Security culture: You did turn off IP logging, right? [absolutely neccessary]

By default, Drupal keeps a lot of information about your users, much of which is supoenable and can lead to box seizure by law enforcement types, resulting in huge comprises of anonymity and security for your users and legal headaches for your imc. The moral of the story: log nothing. Yes, it's nice to be able to block spam based on originating IP, yes, it's nice to see pretty maps of where in the world your visitors are from. But the security concerns based on concrete and very nasty past experiences by imc's across the globe trump these conveniences. Make sure you've turned off IP logging in both apache's and drupal's respective access logs!

Cache your php code [absolutely neccessary]

By default, PHP code is expensive in terms of server resources, because it gets reinterpreted each time a request comes in. The absolute first thing to do is to install an opcode cache so you avoid this bottleneck. Some options are:

Check the cacheability of static resources [neccessary]

Now you're going to want to make sure that everything that's just a static file (images, css, javascript, etc.) is cacheable. Head over to:

http://ircache.net/cgi-bin/cacheability.py

and plug in your site's url. You'll definitely see problems for the front page itself, but the resources that page uses should be cacheable. If they aren't, or you just want to make sure, add the following to your apache conf (after enabling mod_expires!):

  ExpiresActive On
  <LocationMatch "^/files/">
   ExpiresActive on
   ExpiresDefault "access plus 7 days"
  </LocationMatch>
  <LocationMatch "^/sites/">
   ExpiresActive on
   ExpiresDefault "access plus 7 days"
  </LocationMatch>

While you're in there, go ahead and add this as well:

 <FilesMatch "\.html$">
   ExpiresByType text/html "access plus 5 minutes"
 </FilesMatch>

But drupal doesn't produce html files, so what good is this going to do? Read on....

Use boost to generate static files [neccessary]
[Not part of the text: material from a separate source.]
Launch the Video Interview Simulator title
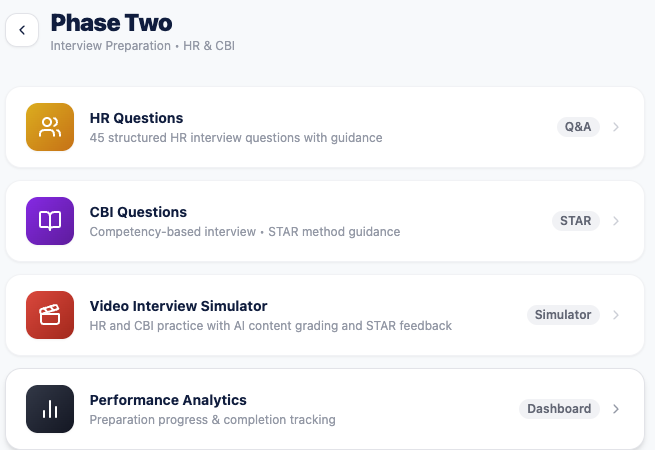 [178, 306]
Here's the most important trick in your whole arsenal. We're going to add another layer of caching to drupal, using the excellent contributed module Boost. Boost is going to let you trade off, sacrificing the instaneous response you normally get with drupal for a huge increase in scalability, especially given your limited resources. It's going to do this with a two part strategy: first, it hooks into drupal to generate static html caches of pages which are requested by anonymous users. Then, some apache configuration added to drupal's .htaccess file allows anonymous requests to be rewritten to the static html pages - without hitting drupal or mysql at all. The rewrites ensure that anyone with a drupal session cookie (i.e. a logged in user) bypasses the boost cache entirely. With Boost running, not only do you get much faster, less resource intensive responses from the server, but they are totally cacheable - no drupal session cookies, no wacky Drupal expires headers set to 1978 for maximum stale-ness. Basically, just follow the directions that Boost provides, making sure to specify a list of pages to cache - definitely your front page, probably your article pages, and especially anything really intensive in terms of page generation time, like a complicated calendar page. You can see the difference in the server responses if you look at the headers, or via the ircache.net cacheability service mentioned above. If you've done it right, you should be serving nice plain html to your anonymous visitors.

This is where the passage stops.